Through dance, I learned how to grow self-confidence and creativity, which is so crucial in that middle school year where you’re like, “I hate myself and I hate the world and everything sucks.” But I had an amazing person who taught me, “It’s OK, you don’t hate yourself. You don’t hate the world. Sometimes things suck, but not all the time.”
It made me ask myself why I wanted to fit in. How boring would it be not to do this thing? People think, “That’s a little weird.” But I like this so much that I don’t care. It also made me ask myself why anyone would judge someone for something that brings so much joy.
Back in middle school, I wasn’t thinking of it in these liberatory terms, but I knew I was joyful and I knew in a lot of places I wasn’t. My high school was relatively homogeneous, and I’m disabled. I’m queer. I was queer and not out. Having this thing that could be mine, that I could feel joyful about and didn’t feel like I had to hide, was really powerful at that time.
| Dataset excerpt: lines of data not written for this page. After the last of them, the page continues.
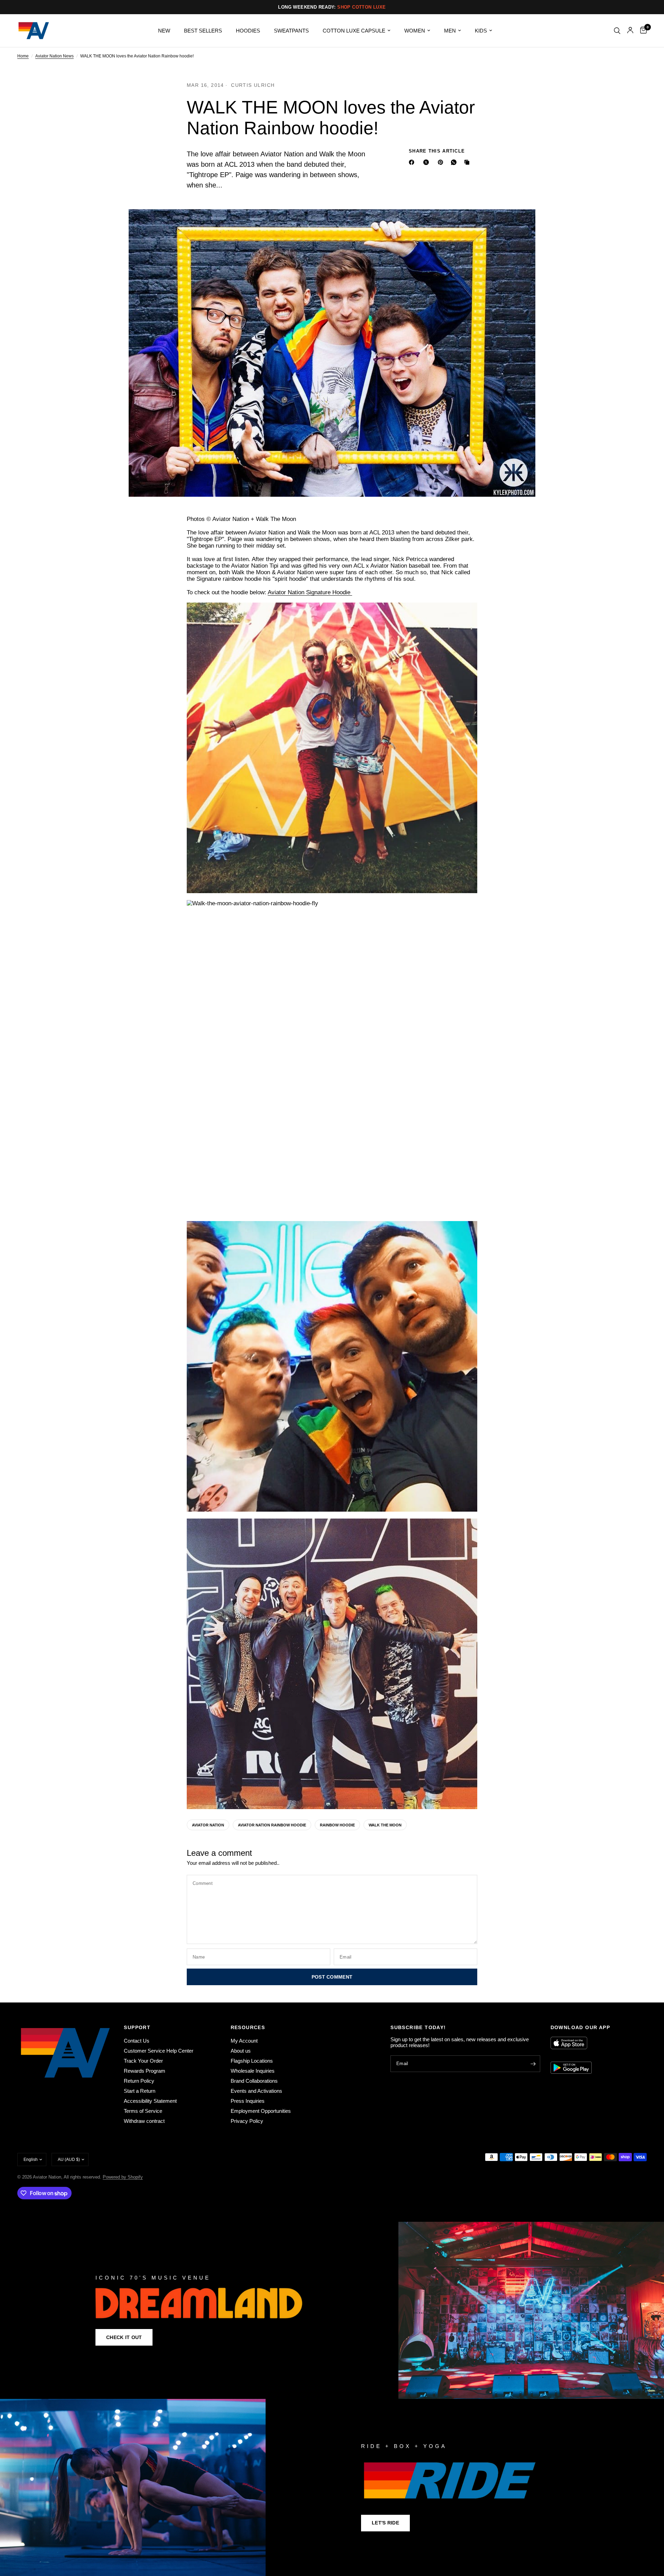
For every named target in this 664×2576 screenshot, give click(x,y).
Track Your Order (143, 2061)
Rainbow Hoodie (337, 1825)
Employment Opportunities (261, 2111)
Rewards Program (144, 2071)
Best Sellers (203, 31)
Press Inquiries (248, 2101)
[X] (427, 162)
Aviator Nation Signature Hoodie (310, 592)
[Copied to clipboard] (468, 162)
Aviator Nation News (54, 56)
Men (450, 31)
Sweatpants (291, 31)
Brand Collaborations (254, 2081)
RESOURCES (248, 2027)
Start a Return (139, 2091)
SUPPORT (137, 2027)
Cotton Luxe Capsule (354, 31)
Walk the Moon (385, 1825)
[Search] (617, 30)
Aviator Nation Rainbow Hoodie (272, 1825)
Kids (481, 31)
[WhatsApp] (455, 162)
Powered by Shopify (123, 2177)
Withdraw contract (144, 2121)
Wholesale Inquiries (253, 2071)
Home (23, 56)
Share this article (437, 151)
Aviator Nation (208, 1825)
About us (241, 2051)
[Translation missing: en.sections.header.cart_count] (642, 30)
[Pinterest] (442, 162)
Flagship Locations (252, 2061)
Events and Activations (256, 2091)
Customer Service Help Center (158, 2051)
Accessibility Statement (150, 2101)
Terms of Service (143, 2111)
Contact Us (136, 2041)
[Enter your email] (533, 2063)
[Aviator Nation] (332, 2310)
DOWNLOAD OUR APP (580, 2027)
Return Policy (139, 2081)
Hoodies (248, 31)
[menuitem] (164, 30)
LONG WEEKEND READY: (332, 7)
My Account (244, 2041)
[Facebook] (413, 162)
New (164, 31)
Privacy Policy (247, 2121)
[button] (124, 2337)
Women (414, 31)
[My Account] (630, 30)
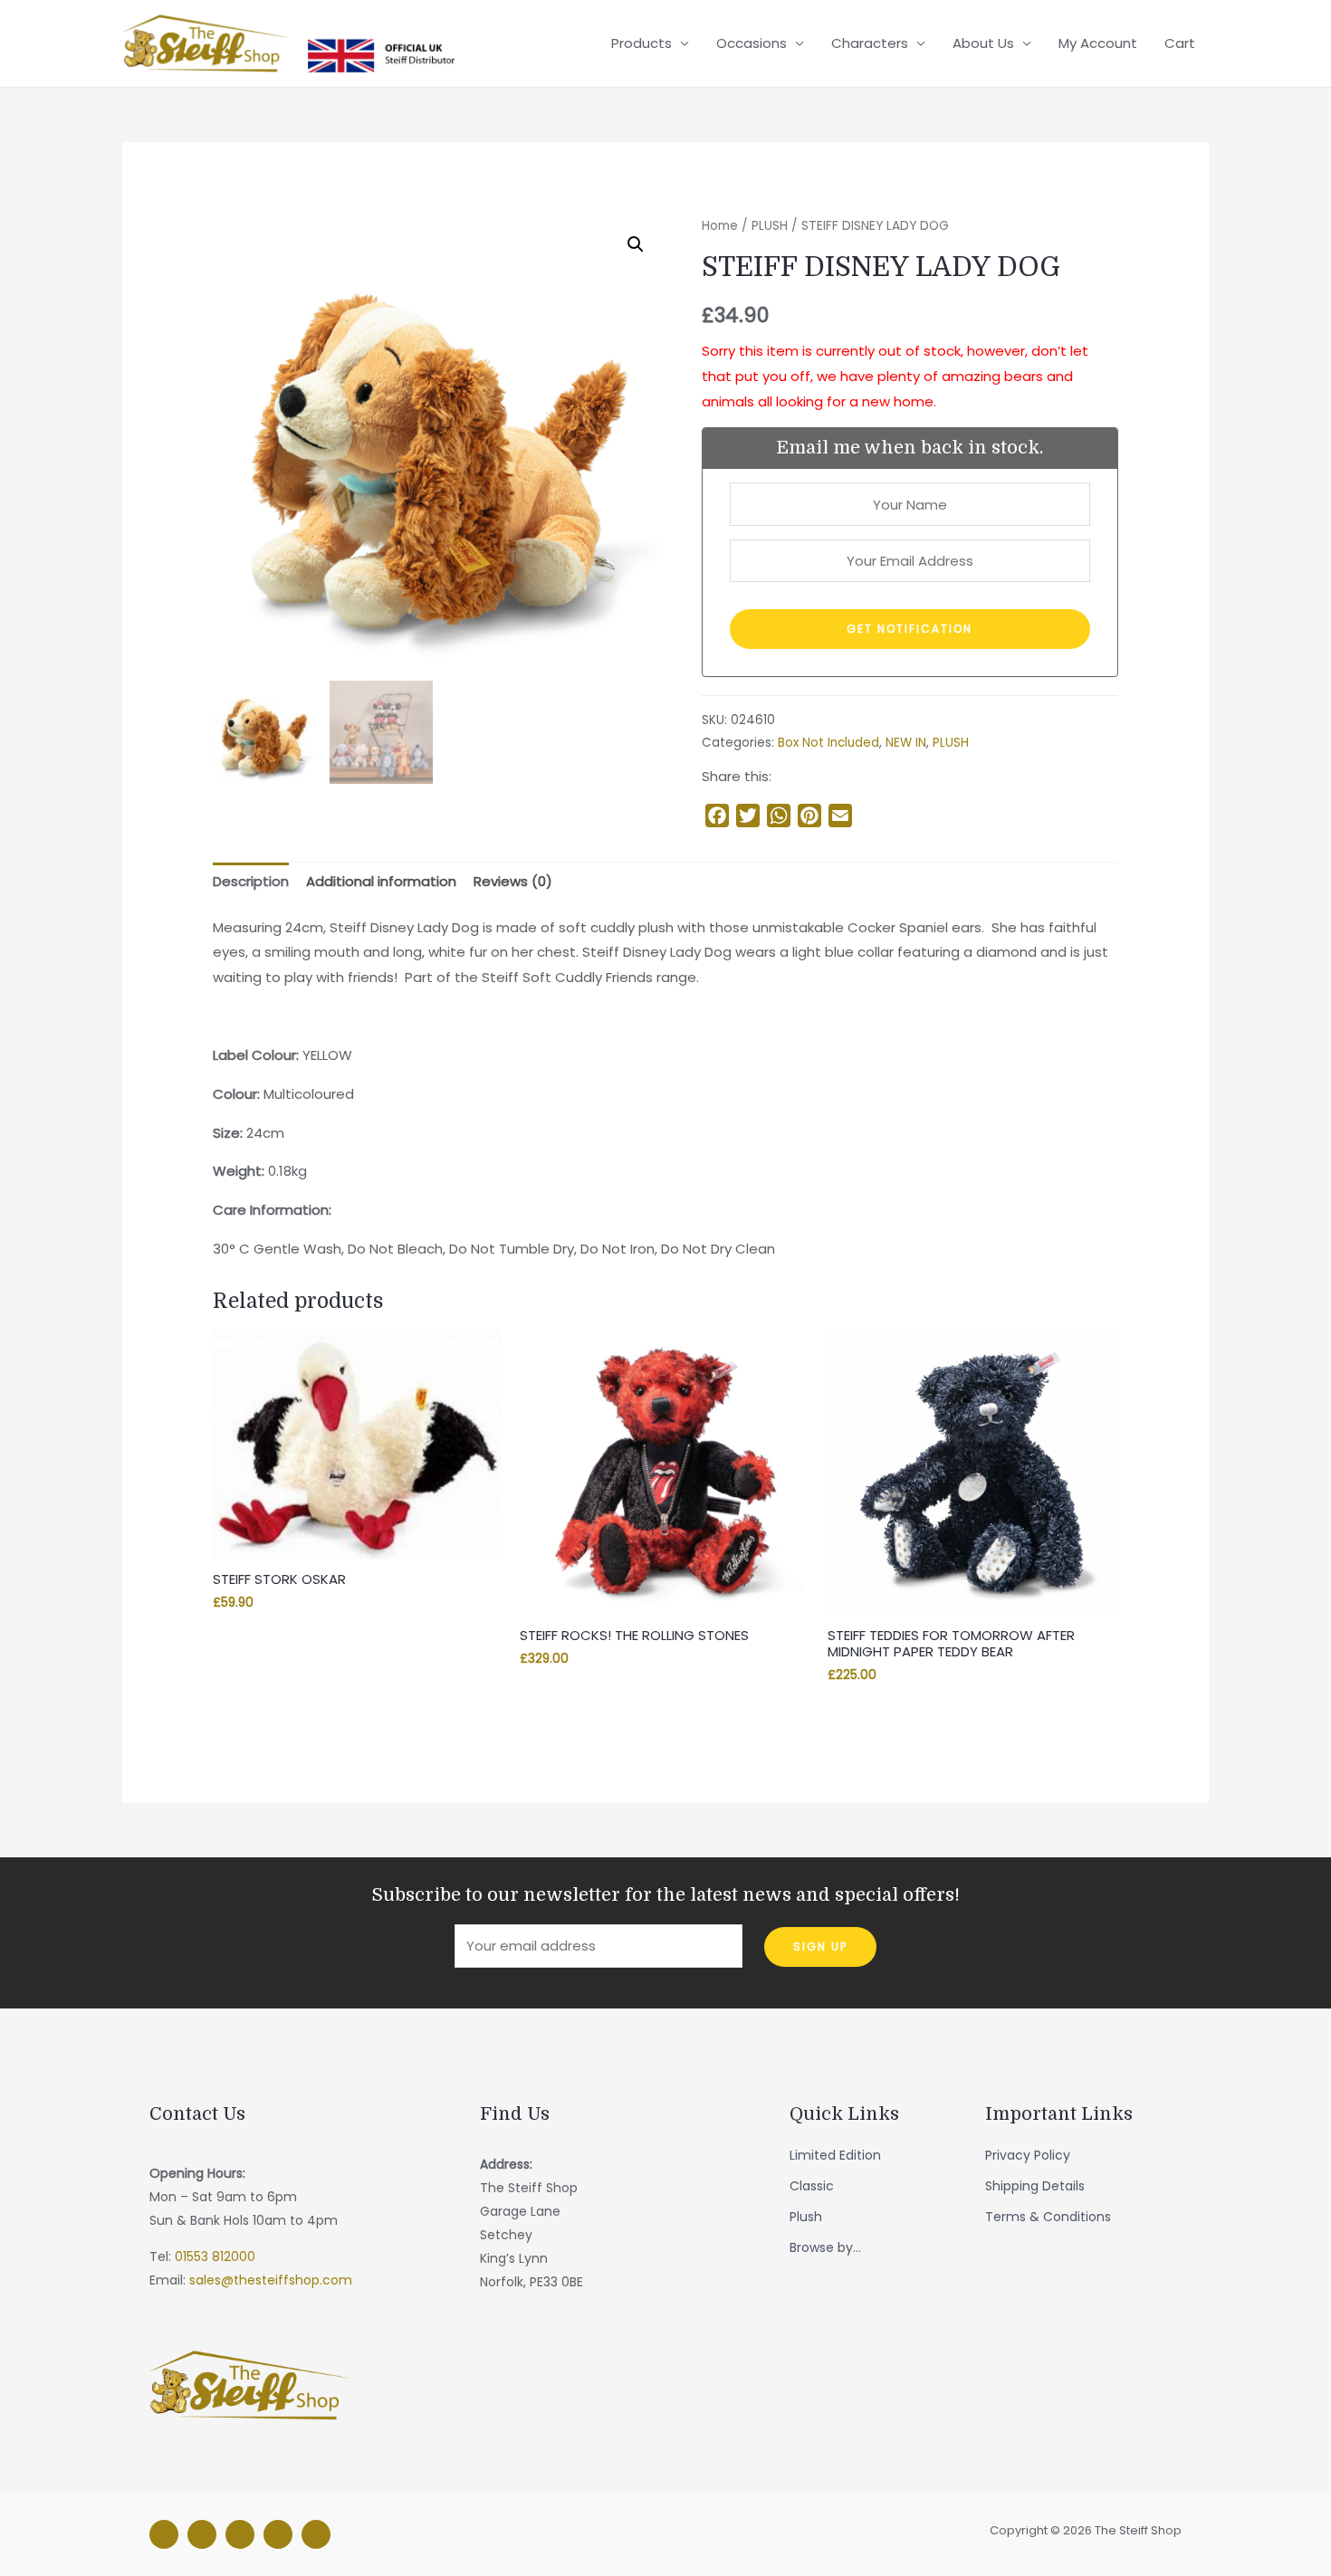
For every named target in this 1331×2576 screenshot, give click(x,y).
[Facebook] (163, 2534)
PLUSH (770, 225)
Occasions (751, 42)
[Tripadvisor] (277, 2534)
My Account (1097, 42)
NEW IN (906, 742)
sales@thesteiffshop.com (270, 2280)
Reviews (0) (513, 881)
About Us (983, 42)
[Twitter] (239, 2534)
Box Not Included (828, 742)
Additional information (381, 881)
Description (251, 881)
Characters (869, 42)
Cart (1179, 42)
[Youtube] (316, 2534)
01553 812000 (215, 2256)
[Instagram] (201, 2534)
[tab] (251, 882)
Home (720, 225)
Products (641, 42)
Now, as I’ve gotten older, I like sharing it with other people and teaching people that your body is not a bad thing. Your body is a joyful thing that you can move with and create these gorgeous illusions with, and you can move it in ways that feel good and strong and beautiful and delicate and handsome and whatever you want. Your body is not something to be hated, not something to be oppressed, not something to be controlled by others. It is yours. And when you hold control over it and feel joy in your body, your presence, your space? That is really, really powerful.